* [WORK ITEM]:
Please repeat the records below exactly, from the first line through the line containing "[Dodaj stronę do zakładek] (411, 17)", and nothing more.

* * * * * * *

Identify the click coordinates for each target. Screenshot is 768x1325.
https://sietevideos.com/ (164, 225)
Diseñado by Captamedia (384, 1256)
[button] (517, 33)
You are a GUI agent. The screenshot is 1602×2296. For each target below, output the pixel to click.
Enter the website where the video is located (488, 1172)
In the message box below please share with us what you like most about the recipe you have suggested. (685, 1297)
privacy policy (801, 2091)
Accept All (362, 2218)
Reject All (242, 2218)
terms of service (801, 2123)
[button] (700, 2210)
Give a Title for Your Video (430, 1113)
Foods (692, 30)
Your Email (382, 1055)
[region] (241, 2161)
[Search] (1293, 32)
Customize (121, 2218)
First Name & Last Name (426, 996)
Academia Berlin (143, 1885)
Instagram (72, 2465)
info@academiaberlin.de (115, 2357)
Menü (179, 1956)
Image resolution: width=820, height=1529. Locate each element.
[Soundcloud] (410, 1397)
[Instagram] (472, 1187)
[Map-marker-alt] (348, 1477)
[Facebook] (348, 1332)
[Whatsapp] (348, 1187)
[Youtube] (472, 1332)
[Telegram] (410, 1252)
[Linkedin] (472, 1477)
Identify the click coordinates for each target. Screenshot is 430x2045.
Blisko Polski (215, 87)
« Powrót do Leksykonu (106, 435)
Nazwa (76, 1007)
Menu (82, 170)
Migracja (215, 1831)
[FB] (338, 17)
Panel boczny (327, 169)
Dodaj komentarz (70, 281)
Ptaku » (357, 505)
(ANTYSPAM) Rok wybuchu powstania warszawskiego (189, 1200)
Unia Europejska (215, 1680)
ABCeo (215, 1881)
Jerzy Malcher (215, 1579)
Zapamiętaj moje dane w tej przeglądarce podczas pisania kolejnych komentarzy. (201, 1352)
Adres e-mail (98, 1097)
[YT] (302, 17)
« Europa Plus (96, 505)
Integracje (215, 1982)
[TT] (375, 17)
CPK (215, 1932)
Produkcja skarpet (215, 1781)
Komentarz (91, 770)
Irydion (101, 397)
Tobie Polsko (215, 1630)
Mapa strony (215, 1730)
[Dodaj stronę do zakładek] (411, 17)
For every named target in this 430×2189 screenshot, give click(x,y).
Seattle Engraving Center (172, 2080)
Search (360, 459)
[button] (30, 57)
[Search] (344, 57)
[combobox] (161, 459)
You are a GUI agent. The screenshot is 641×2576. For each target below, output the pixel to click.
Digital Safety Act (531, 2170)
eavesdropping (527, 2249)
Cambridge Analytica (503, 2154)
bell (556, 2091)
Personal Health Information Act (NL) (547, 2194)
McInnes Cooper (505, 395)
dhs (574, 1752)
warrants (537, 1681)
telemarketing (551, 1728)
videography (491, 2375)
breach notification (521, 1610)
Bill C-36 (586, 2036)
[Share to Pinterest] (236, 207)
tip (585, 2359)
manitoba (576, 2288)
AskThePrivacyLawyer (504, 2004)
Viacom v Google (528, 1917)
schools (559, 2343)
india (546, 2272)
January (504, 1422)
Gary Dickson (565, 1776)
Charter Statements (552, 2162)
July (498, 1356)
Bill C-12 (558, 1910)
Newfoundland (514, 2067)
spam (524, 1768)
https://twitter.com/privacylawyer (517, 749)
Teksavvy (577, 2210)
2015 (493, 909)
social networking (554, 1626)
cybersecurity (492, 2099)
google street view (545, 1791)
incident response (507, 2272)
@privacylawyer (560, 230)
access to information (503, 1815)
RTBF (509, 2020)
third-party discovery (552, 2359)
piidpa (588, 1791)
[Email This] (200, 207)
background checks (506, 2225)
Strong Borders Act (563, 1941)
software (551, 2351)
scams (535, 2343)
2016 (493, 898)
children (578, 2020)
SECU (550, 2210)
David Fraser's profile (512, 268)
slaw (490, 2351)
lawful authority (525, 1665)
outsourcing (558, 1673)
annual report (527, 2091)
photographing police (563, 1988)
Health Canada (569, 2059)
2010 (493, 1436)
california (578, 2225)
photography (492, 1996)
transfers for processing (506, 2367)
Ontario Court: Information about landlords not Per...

* * * * * * *

* [EXPECTED ANSWER]:
Identify the click coordinates for each target. Screenshot is 768x1325.
https://sietevideos.com/ (164, 225)
Diseñado by Captamedia (384, 1256)
[button] (517, 33)
You are a GUI agent. The screenshot is 1602×2296. For each target below, output the pixel to click.
Enter the website where the video is located (488, 1172)
In the message box below please share with us what you like most about the recipe you have suggested. (685, 1297)
privacy policy (801, 2091)
Accept All (362, 2218)
Reject All (242, 2218)
terms of service (801, 2123)
[button] (700, 2210)
Give a Title for Your Video (430, 1113)
Foods (692, 30)
Your Email (382, 1055)
[region] (241, 2161)
[Search] (1293, 32)
Customize (121, 2218)
First Name & Last Name (426, 996)
Academia Berlin (143, 1885)
Instagram (72, 2465)
info@academiaberlin.de (115, 2357)
Menü (179, 1956)
Image resolution: width=820, height=1529. Locate each element.
[Soundcloud] (410, 1397)
[Instagram] (472, 1187)
[Map-marker-alt] (348, 1477)
[Facebook] (348, 1332)
[Whatsapp] (348, 1187)
[Youtube] (472, 1332)
[Telegram] (410, 1252)
[Linkedin] (472, 1477)
Identify the click coordinates for each target. Screenshot is 430x2045.
Blisko Polski (215, 87)
« Powrót do Leksykonu (106, 435)
Nazwa (76, 1007)
Menu (82, 170)
Migracja (215, 1831)
[FB] (338, 17)
Panel boczny (327, 169)
Dodaj komentarz (70, 281)
Ptaku » (357, 505)
(ANTYSPAM) Rok wybuchu powstania warszawskiego (189, 1200)
Unia Europejska (215, 1680)
ABCeo (215, 1881)
Jerzy Malcher (215, 1579)
Zapamiętaj moje dane w tej przeglądarce podczas pisania kolejnych komentarzy. (201, 1352)
Adres e-mail (98, 1097)
[YT] (302, 17)
« Europa Plus (96, 505)
Integracje (215, 1982)
[TT] (375, 17)
CPK (215, 1932)
Produkcja skarpet (215, 1781)
Komentarz (91, 770)
Irydion (101, 397)
Tobie Polsko (215, 1630)
Mapa strony (215, 1730)
[Dodaj stronę do zakładek] (411, 17)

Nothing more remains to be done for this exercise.